How to Auto-Request Pytest Fixtures Using "Autouse"

Creating a dynamic and efficient testing environment is pivotal to seamless execution of test cases.

Fixtures, a key feature in Pytest, play a crucial role in managing the setup and teardown of various test resources, from class initialization to database and network connections.

They help solve repetitive tasks, such as handling input data or establishing database connections.

Typically, developers explicitly pass fixtures into unit tests, enabling precise control over which fixtures are executed.

However, imagine a scenario where a fixture automatically executes for all test functions, eliminating the need for explicit fixture passing…

Enter Pytest’s fixture autouse feature, a solution to this common challenge.

With fixture autouse, you can define a fixture that automatically runs before each test method, eliminating the need for manual fixture invocation in each test function.

This is especially useful when you have nested fixtures that need to be executed before each test function.

In this article, we delve into the depths of Pytest fixture autouse, exploring its applications, optimal use cases, and methods for fine-tuned control.

A practical example will illuminate the concept, providing a hands-on understanding of how Pytest fixture autouse operates.

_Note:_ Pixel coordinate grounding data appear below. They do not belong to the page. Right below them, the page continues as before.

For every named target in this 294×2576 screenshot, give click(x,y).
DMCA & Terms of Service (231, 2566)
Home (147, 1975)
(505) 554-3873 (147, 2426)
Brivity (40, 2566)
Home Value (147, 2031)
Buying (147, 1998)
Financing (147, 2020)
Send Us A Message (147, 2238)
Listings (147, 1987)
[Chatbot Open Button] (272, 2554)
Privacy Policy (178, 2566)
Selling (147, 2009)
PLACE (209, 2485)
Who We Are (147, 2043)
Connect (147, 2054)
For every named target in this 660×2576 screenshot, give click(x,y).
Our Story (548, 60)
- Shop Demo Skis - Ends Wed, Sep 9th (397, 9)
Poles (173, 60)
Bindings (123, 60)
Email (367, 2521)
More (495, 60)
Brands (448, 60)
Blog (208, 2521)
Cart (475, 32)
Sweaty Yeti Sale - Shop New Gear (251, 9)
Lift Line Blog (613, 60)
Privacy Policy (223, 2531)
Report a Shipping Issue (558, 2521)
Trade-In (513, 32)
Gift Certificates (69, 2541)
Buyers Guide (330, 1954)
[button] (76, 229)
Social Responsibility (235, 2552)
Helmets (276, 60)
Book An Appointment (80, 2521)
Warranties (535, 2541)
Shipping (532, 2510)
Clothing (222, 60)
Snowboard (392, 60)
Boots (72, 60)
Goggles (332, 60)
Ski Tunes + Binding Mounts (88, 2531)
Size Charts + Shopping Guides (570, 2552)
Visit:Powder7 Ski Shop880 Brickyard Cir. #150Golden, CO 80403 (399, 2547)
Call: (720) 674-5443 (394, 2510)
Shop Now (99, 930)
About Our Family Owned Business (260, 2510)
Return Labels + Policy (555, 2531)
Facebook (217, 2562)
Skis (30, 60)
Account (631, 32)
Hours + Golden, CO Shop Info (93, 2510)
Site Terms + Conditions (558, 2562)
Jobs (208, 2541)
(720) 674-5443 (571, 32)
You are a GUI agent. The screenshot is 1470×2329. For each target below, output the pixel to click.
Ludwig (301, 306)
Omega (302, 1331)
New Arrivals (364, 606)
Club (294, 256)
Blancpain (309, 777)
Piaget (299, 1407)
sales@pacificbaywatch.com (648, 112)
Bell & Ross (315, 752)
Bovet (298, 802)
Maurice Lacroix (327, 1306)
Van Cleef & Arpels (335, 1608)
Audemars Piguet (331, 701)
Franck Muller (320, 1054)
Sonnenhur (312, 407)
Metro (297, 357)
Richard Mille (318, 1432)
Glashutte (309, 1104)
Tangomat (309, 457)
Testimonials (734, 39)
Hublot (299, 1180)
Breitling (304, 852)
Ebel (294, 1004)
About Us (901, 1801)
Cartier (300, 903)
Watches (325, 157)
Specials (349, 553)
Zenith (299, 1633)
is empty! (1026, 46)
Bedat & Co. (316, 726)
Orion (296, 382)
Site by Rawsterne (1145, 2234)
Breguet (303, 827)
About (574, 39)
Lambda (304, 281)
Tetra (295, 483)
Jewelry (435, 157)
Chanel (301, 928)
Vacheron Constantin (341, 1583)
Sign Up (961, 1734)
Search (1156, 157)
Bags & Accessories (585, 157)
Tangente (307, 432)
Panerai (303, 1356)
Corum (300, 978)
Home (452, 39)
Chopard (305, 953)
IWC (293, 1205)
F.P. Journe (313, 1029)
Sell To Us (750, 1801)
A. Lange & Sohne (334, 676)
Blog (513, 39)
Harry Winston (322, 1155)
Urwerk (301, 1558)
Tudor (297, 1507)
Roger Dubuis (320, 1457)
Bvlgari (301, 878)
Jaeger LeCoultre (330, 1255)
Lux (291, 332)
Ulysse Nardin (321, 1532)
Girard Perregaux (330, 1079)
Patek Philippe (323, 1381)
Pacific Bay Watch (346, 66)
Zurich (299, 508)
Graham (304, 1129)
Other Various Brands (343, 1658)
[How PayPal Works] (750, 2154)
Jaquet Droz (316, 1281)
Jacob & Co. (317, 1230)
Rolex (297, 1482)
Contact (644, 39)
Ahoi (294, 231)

Furthermore, we’ll unravel advanced aspects of autouse in Pytest fixtures, elevating your testing process to a new level.

Let’s embark on this journey to unlock the potential of Pytest fixture autouse and optimize your testing workflow.

Example Code

What You’ll Learn

By the end of this tutorial, you should

  • Have a crystal clear understanding of Pytest Fixtures and how to auto-request them as opposed to manually
  • Able to handle fixtures more professionally.
  • Control the order of fixture execution in tests.

Understanding Pytest Fixtures

Let’s understand the basics of Pytest fixtures.

Pytest Fixtures allows you to organize the test environment such as managing resources, data, and dependencies, before executing tests, making a well-organized and efficient environment.

Fixtures are defined using the @pytest.fixture decorator. It performs setup preconditions for tests, shares data across tests, and initiates teardown tasks at the end of the tests.

Let’s see a simple example of a Pytest fixture:

1
2
3
4
5
6
7
8
9
10
11
from src.network_manager import network_manager

@pytest.fixture
def network_connection():
net_connect = network_manager()
yield net_connect
# Teardown code

# Function to check network
def test_network_connection(network_connection):
assert network_connection == True

In this scenario, the network_connection() fixture is responsible for instantiating an object of the network_manager class. This fixture is then supplied to the test_network_connections() function to evaluate the network connection.

The code after yield is the fixture teardown bit (e.g. closing database connections, deleting files, etc.).

You can learn more about this in our article on Pytest Fixture Setup and Teardown.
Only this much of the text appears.